There are some limitations associated with the DC-DEP separation of the biological cells. Two major problems are the electric field induced membrane stress and the Joule heating. The DEP force is proportional to the gradient of the electric field intensity, \( \nabla {\left| E \right|}^{2} \). The electroosmotic flow is proportional to the electric field intensity, E. Theoretically, application of a higher electric field can generate greater DEP force and stronger electroosmotic flow. However, we observed that live cancer cells die a short time after they are exposed to a very high voltage level, or when they pass through the narrow constriction in the microchannel, i.e., the gap region. This is because the strong DC electric field imposes a great stress on the cell membrane (Voldman 2006). Therefore one cannot significantly increase the voltage to speed up the separation process and to increase the separation efficiency. The other side effect associated with high voltage is Joule heating, which causes significant temperature rise locally and can destroy the channel as well as the biological samples. It is known that a high temperatures (more than 4°C above the cells’ physiological temperature) leads to rapid mammalian cell death, and even a less extreme temperature increase may have negative physiological effects (Voldman 2006). In addition, the cell membrane may also be damaged by some free radicals (Feeney and Berman 1976), which can be generated by thermal decomposition and electrolysis at metal electrodes under the application of high voltage. Although some sugars work as free radical scavengers and some enzyme such as catalase and SOD (superoxide dismutase) provide significant protection (Thamilselvan et al. 2000), the temperature elevation because of Joule heating cannot be avoided. Since the viability of the cells after separation is critical for some subsequent analysis, such as the breast cancer cells used in this study, it is highly important to optimize the chip design in order to improve the sample viability. The work presented in this paper is explorative proof of concept. However, much work remains to minimize the negative effects associated with the application of the electric field.

5 Summary

DC-Dielectrophoresis is applied to separate white blood cells and breast cancer cells by their sizes. A DC electric field can be used to simultaneously perform both the electrokinetic transport and the DEP separation of cells. The kernel structure is an insulating hurdle between the input and separation microchannel branches, which can generate a local non-uniform electric field. The cell trajectories are deflected by the DEP force around the hurdle, and large and small cells are diverted into different streams. By adjusting the applied voltages at the ends of different branches, a mixture of biological cells of different sizes can be continuously separated into two collecting wells.

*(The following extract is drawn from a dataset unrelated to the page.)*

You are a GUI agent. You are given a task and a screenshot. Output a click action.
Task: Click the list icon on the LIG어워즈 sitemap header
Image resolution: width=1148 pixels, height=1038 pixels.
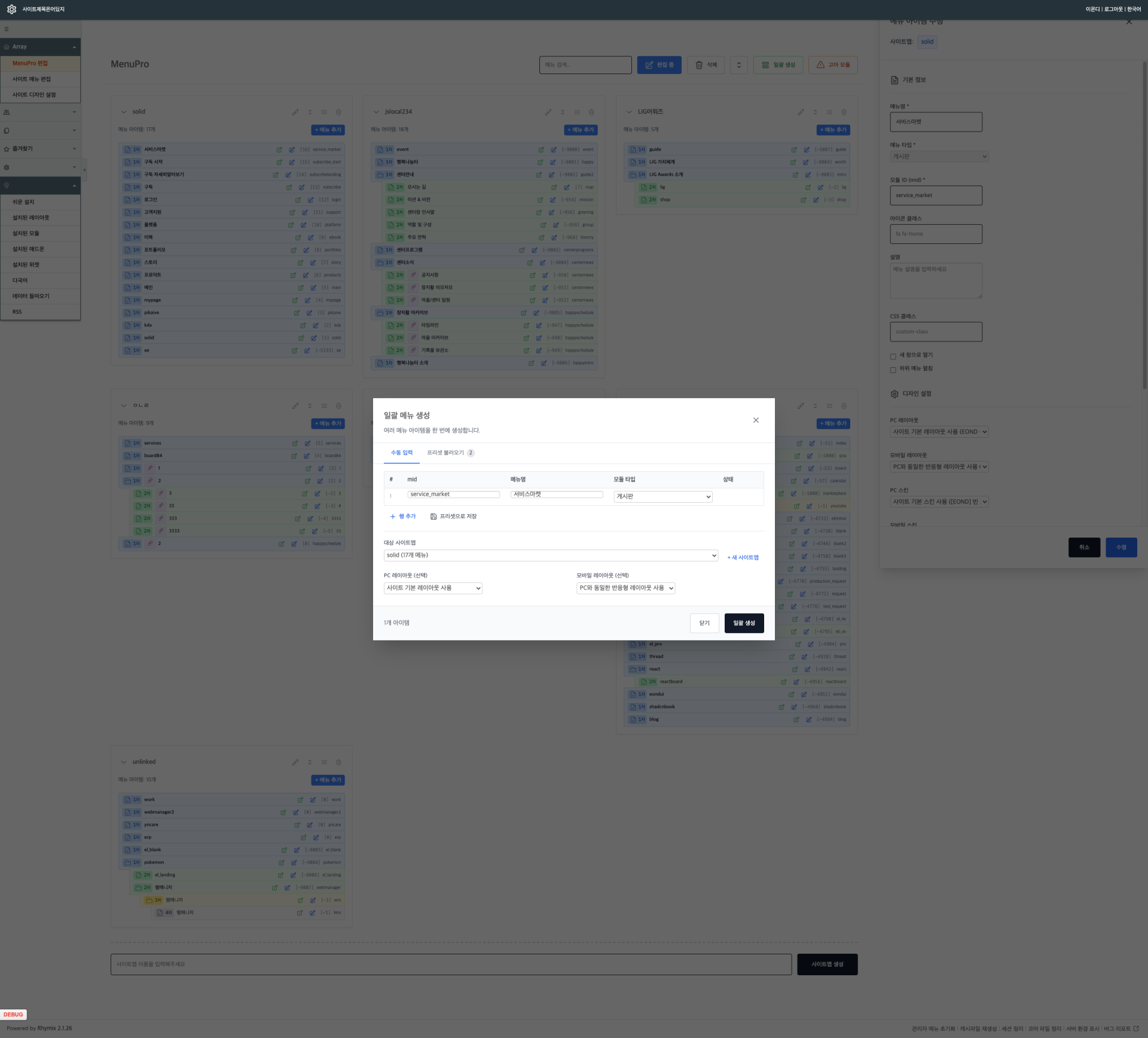pyautogui.click(x=829, y=112)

This separation method can separate cells with a size difference of a few microns. There exist threshold voltages which are dependent on the desired separation size and channel configuration; they can be easily determined by experimental calibration. The major advantages of this DC-DEP separation are: (1) It can be easily fabricated because the channel geometry is simple. (2) It does not need imbedded microelectrodes inside the channel. (3) The separation is highly efficient and promises high purity of the final samples. (4) Separating target cells of a different size does not require a new channel configuration or modified dimensions. All that is required is a simple adjustment to the applied voltage via the electrodes.